Release Date: There’s talk of a March date but nothing firm. Atlas Distribution have it for the States.
"The Sea Of Trees"
Almost before the doors of the Debussy theater in Cannes reopened after its first press screening, Gus van Sant‘s bafflingly awful, narratively inert, screamingly obvious suicide-and-redemption picture immediately became a punchline among critics. Oli was part of that chorus, giving the film a rare F, and noting that while the McConaughey vehicle did try to unite all Van Sant’s diverse impulses, it ended up boasting "the thrills of ‘Gerry‘ with the subtlety of ‘Finding Forrester‘ and the originality of the ‘Psycho‘ redo." Ouch.

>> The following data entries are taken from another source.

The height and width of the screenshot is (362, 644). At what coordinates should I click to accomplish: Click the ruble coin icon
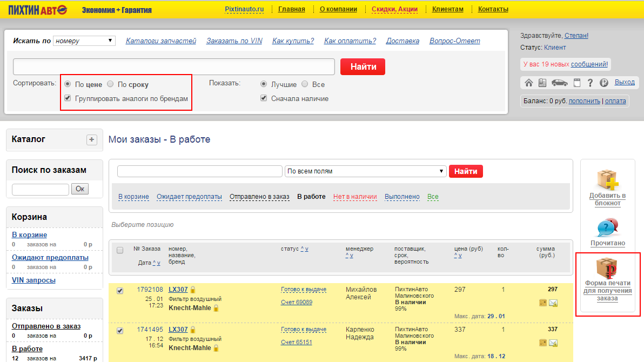[603, 83]

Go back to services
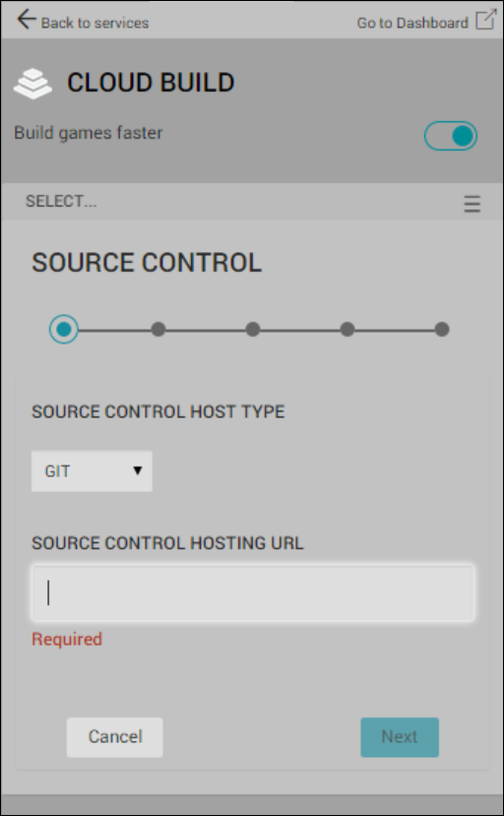click(x=95, y=23)
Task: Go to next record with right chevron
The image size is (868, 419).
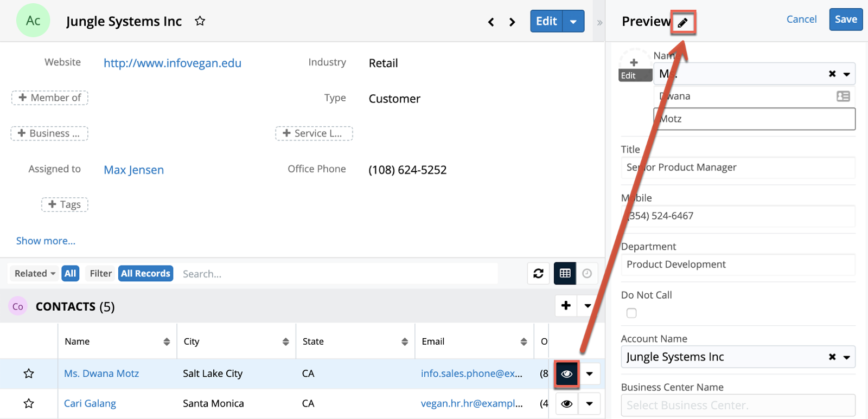Action: tap(512, 22)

Release Date: Lionsgate/Roadside Attractions have the rights, but haven’t made a peep since Cannes — not surprising, given the reviews.
"I Saw The Light"
We’ve has some above-average music biopics recently ("Straight Outta Compton," "Love And Mercy") but sadly, this promising-sounding effort from Marc Abraham, starring Tom Hiddleston as Hank Williams, is a "thick morass of ‘troubled genius’ biopic clichés." So says Noel in his C grade review from TIFF, though he does call out the photography from veteran Dante Spinotti, who apparently shoots Hiddleston’s profile like he "were trying to engrave him onto a nickel." Elizabeth Olsen also gets due praise, but it can’t save the film from ordinariness.
Release Date: March 25th
Honorable Mentions
Keeping this list down to 20 was surprisingly difficult, and there are bunch of others we could have included. Most pressingly, we’d definitely encourage you to check out two Romanian films, Corneliu Porumboiu‘s Cannes-awarded "The Treasure," and Radu Jude‘s Berlin Best Director-winning "Aferim!" — both of which our reviewer Jess loved so much they made it into her 2015 top 20, and the former of which opens this very week in New York.

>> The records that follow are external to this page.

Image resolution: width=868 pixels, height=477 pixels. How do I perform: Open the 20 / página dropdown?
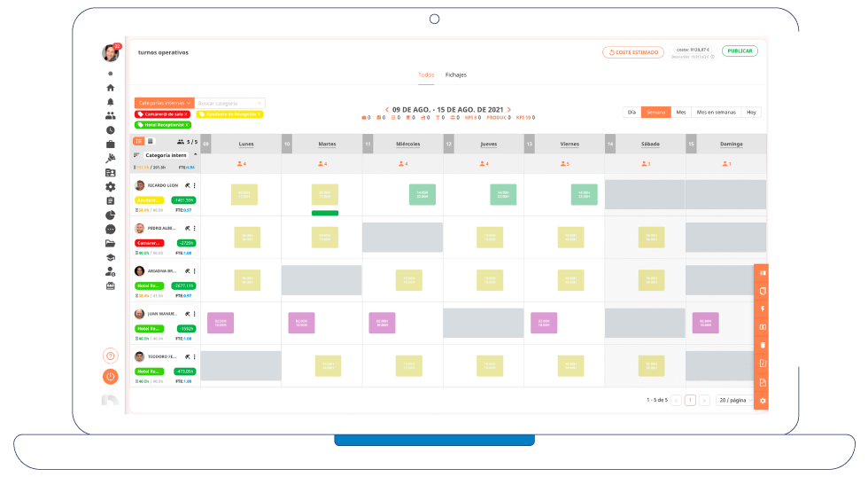[x=734, y=400]
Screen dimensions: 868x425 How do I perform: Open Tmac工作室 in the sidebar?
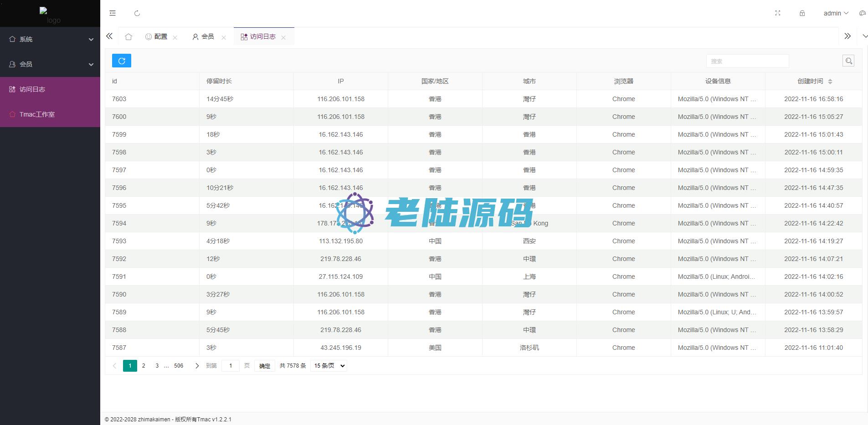pos(37,114)
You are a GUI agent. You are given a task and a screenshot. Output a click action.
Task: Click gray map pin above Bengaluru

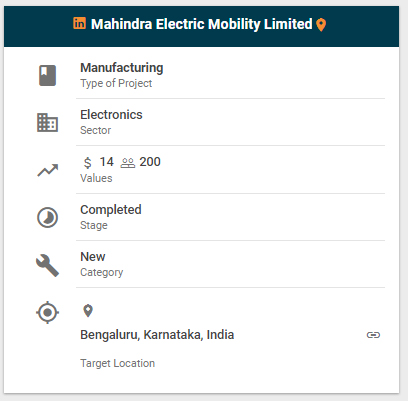tap(88, 311)
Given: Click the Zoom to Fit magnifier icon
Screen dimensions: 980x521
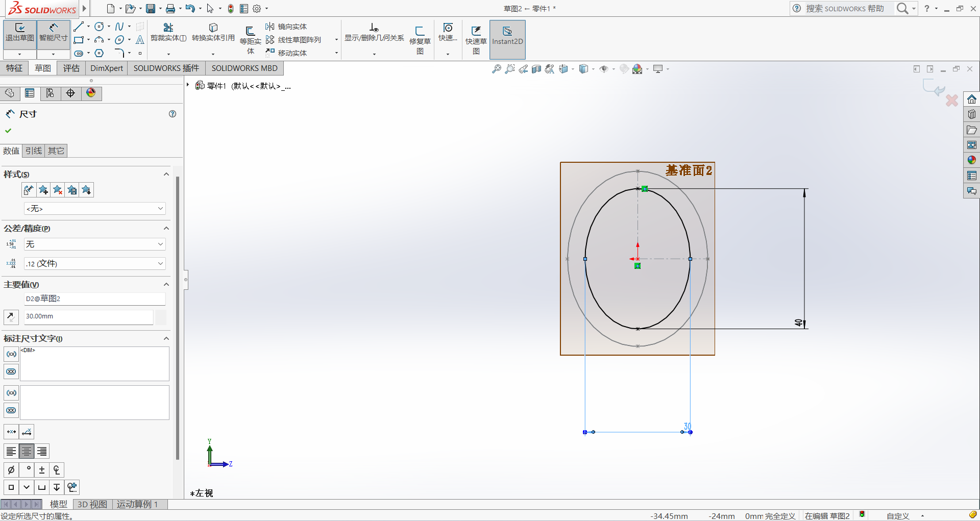Looking at the screenshot, I should 496,69.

And you should also keep your eyes peeled for the following titles: Lorene Scarafia‘s "The Meddler" with Susan Sarandon and Rose Byrne; Michel Gondry‘s best in years "Microbe et Gasoil"; lovely animation "The Little Prince"; Celia Rowson-Hall‘s experimental "Ma"; affectionate documentary portrait "Ingrid Bergman: In Her Own Words"; Athina Rachel Tsangari‘s "Attenberg" follow-up, the deliciously odd "Chevalier"; Amos Gitai‘s absorbing investigation into the assassination of the Israeli premier "Rabin: The Last Day"; Hong Sang-soo‘s widely beloved "Right Now, Wrong Then."
Then there’s excellent Australian Ibsen adaptation "The Daughter"; Venice Gold Lion winner "From Afar"; the wacky Danish "Men and Chicken" starring Mads Mikkelsen in a rare comic role; Icelandic Un Certain Regard winner "Rams"; Nanni Moretti‘s moving "Mia Madre"; Hirokazu Kore-eda‘s affecting "Our Little Sister"; the chilling, mysterious "Bridgend"; and a great turn from Alba Rohrwacher in Laura Bispuri’s fascinating "Sworn Virgin." Among many others, those are the ones we can wholeheartedly recommend you search out.
Have we gotten you excited for any of these titles? Dying to prove us wrong on "Sea of Trees"? Let us know which film is most floating your boat in the comments.